As I mentioned in my blog “Why Business Like Yours Choose Power BI Over SiSense”, expect attack from other vendors to intensify as they find themselves fighting an increasingly uphill battle against Power BI. As we’ve seen, Power BI has indeed disrupted their sales cycles. In this blog, I’m reviewing the “10 Ways Power BI Falls Short” presentation that Tableau has published on their site. Tableau, of course, is a fine tool for what it’s designed to do – mainly self-service BI. But as we’ve all seen tools come and go as seasons. A few years ago it was all about Qlik, then Tableau, and now 2016 seems to be the year of Power BI. My advice has always been that the focus should be on sound strategy, data integration, and data quality, and not tools. The last thing you want is a “cool” tool that over promises but under delivers and you’re left with nothing when you decide to move on (and some of the vendors really cross the line during their sales pitch). So, we have to keep them honest!
Anyway, let’s take a look at some the claims that Tableau has made by going through their slides. This is, of course, a one-sided perspective that extolls the Tableau virtues. I plan a future post “10 Ways Tableau Falls Short” to fill in the gap. Also, Tableau should get in the habit to update this document frequently given the fact that Power BI changes weekly and some of the claims are no longer valid.
- Missing outliers are lost insights – Tableau has a point here. For some obscure reason, Power BI developers has decided to apply a data reduction algorithm to favor performance over details. True, this might result in lost outliers with thousands of data points. I recommend Microsoft allow end users to adjust the data reduction settings. I know this limitation is high on the wish list and I expect it to be addressed/lifted really soon.
- Difficult to answer easy questions – This refers to the fact that currently Power BI doesn’t support auto-generating common calculations. Fair enough, Power BI doesn’t support this yet but the statement “you’ll need to learn DAX first” is somewhat overloaded. There are plenty of DAX examples online of how to implement common calculations so there isn’t that much to learn. And DAX is much more powerful than Tableau expressions. UPDATE 10/1/2016 – Power BI introduced Quick Calc with the Percentage of Total being the only one currently available. UPDATE 4/3/2017 – Better yet, Power BI introduced Quick Measures, which supports various prepackaged calculations and show the DAX formula.

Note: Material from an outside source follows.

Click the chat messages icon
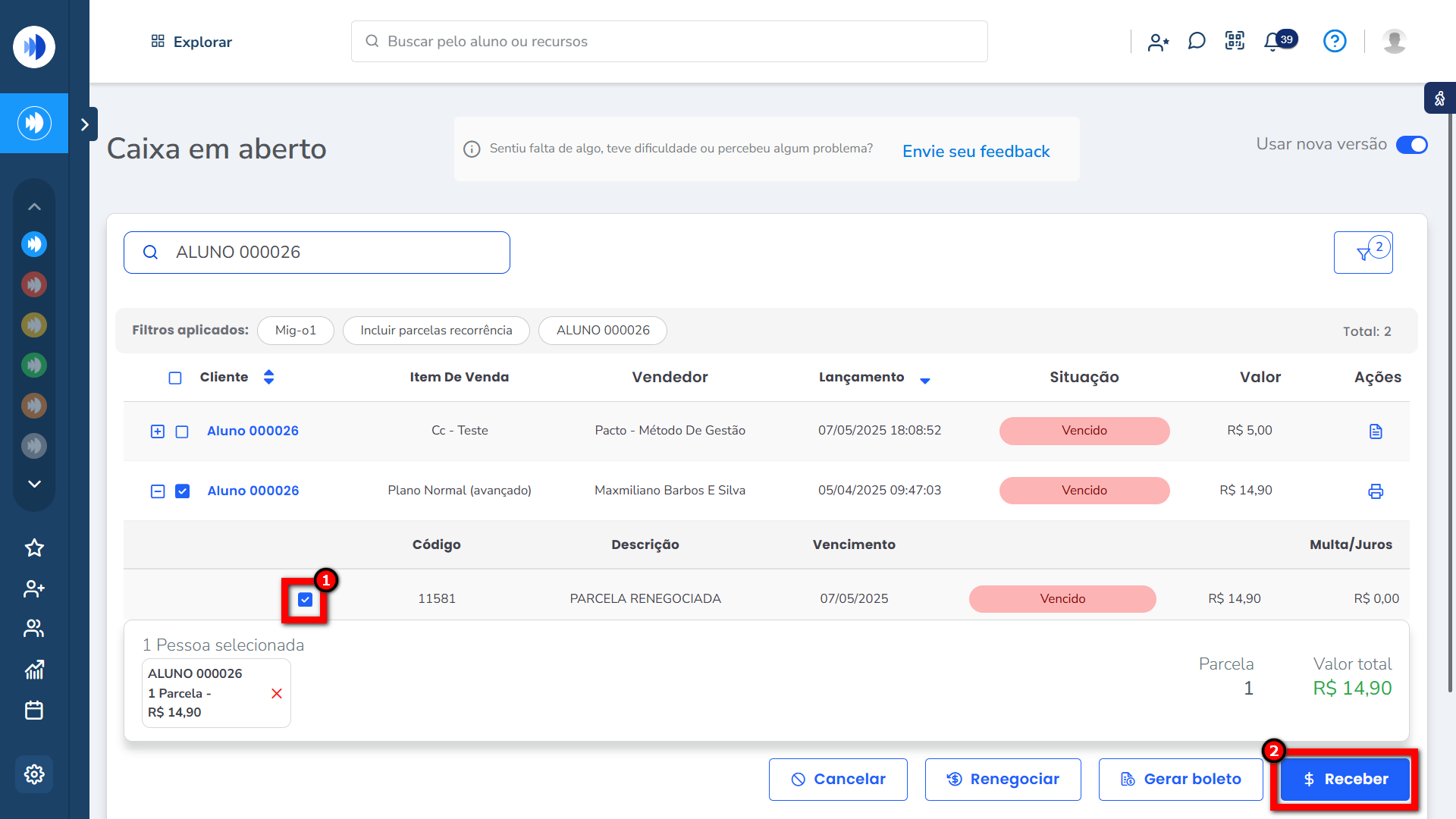 [1197, 41]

- No trends or forecasting available – Power BI just added trendlines. For now, forecasting needs to be done either in Excel or R. I don’t know why Power BI still hasn’t picked the linear forecasting capabilities that Power BI for Office 365 had. Another feature that is very high on the wish list so I don’t expect you have to wait long for forecasting. UPDATE 10/1/2016 – Power BI added forecasting.
- You can’t compare several categories – If I understand this correctly, it refers to ability to drill down across multiple categories. Power BI matrix reports should get the job done. Also, Power BI has recently added the ability to drill through chart data points.
- Filtering is tough – Tableau is correct that Power BI doesn’t support context filtering but the statement “You’d have to take the time to filter everything around it, one-by-one, instead” is overloaded. It shouldn’t be that difficult to filter out values using visual-level, page, or report filters. It might take a few more clicks, but I won’t consider this to be a major limitation.
- Half the details = Half the insight. True, Power BI tooltips are not yet customizable. Should important information be in tooltips though and require hovering from one point to next? UPDATE 10/1/2016 – Tooltips are now customizable.
- Organizing your data is difficult – True, Power BI doesn’t support dynamic groups, e.g. by lassoing some scatter points. I personally haven’t heard users complaining or asking about it so I don’t consider it to be a major limitation. Power BI does support hierarchies. UPDATE 11/1/2016 Power BI Desktop October Release introduced dynamic groups and binning in charts.
- No offline iterations allowed – “In Power BI, you can do some basic web editing, but you can’t download it to your desktop or work offline” This is incorrect. First, web report editing it’s on a par with desktop editing. Second, a best practice is to create your reports in Power BI Desktop and upload to powerbi.com. If you do this, you can download the pbix file and work offline. Moreover, Tableau web editing has more limitations than Power BI.
- You can’t tell a story – Outdated. Power BI added a Narratives for Power BI. Coupled with Quick Insights, these features surpass the Tableau capabilities.
- You can’t ask what-if questions – True, Power BI doesn’t support What-If natively yet. If this is important, you can export the visual data to Excel and use the Excel what-if, goal seek, and scenario capabilities.